* _Data extract_
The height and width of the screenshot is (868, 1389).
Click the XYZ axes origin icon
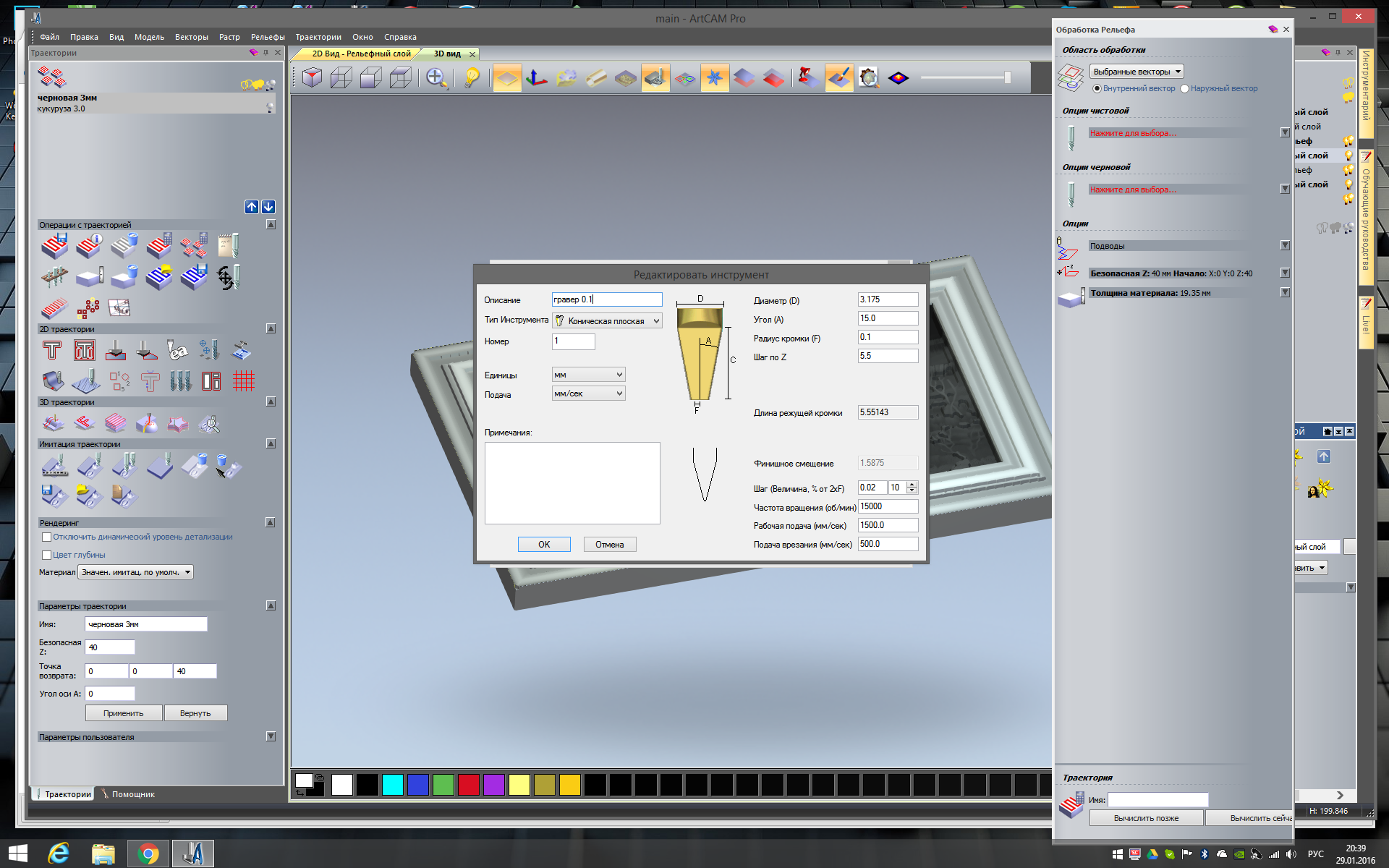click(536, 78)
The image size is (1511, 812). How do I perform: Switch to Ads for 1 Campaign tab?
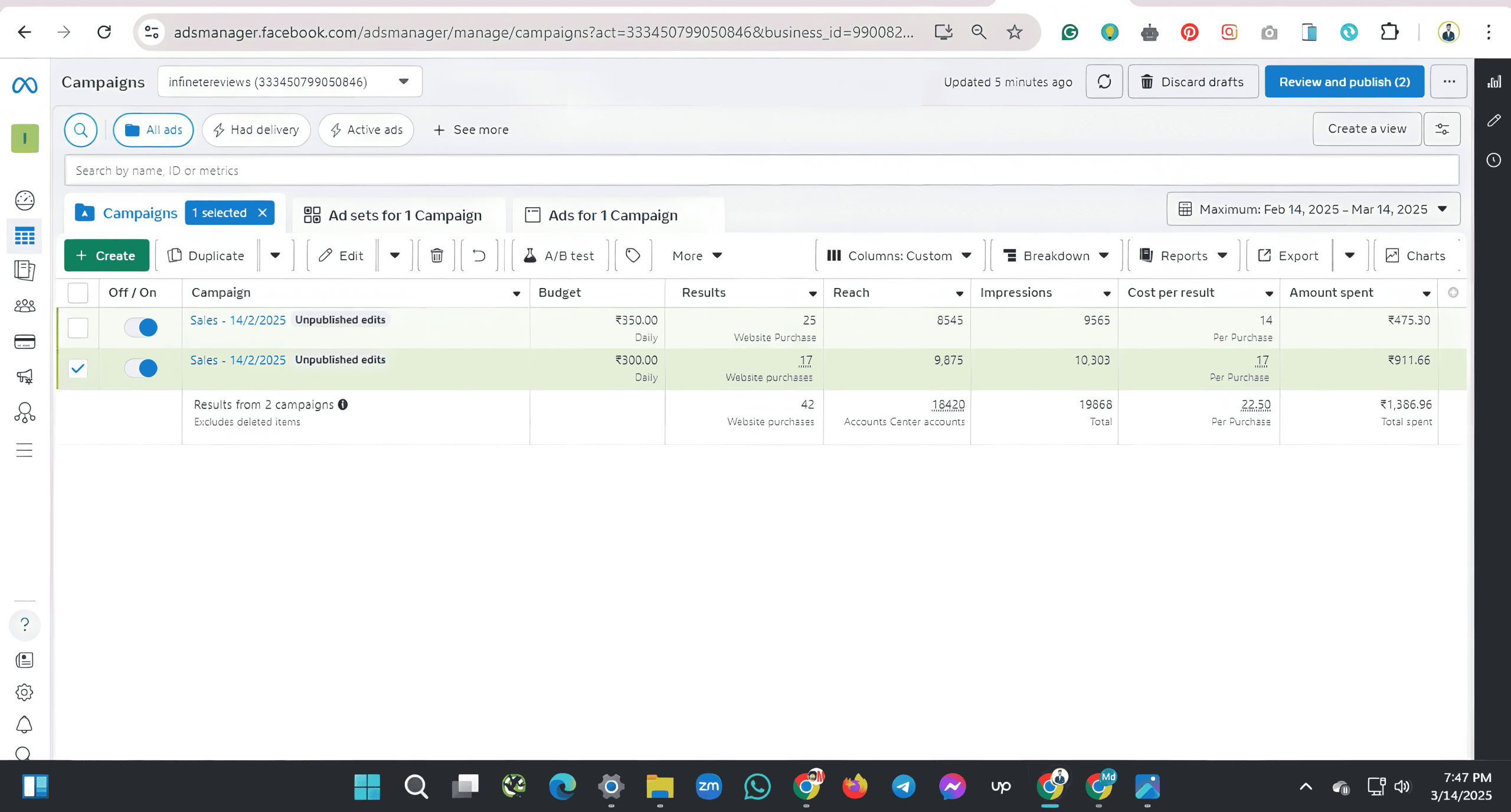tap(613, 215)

* _Assignment_
For each line above, output its wording exactly and leave out any picture.

* _Result for this task_
The height and width of the screenshot is (868, 1389).
Click the XYZ axes origin icon
click(536, 78)
The image size is (1511, 812). How do I perform: Switch to Ads for 1 Campaign tab?
tap(613, 215)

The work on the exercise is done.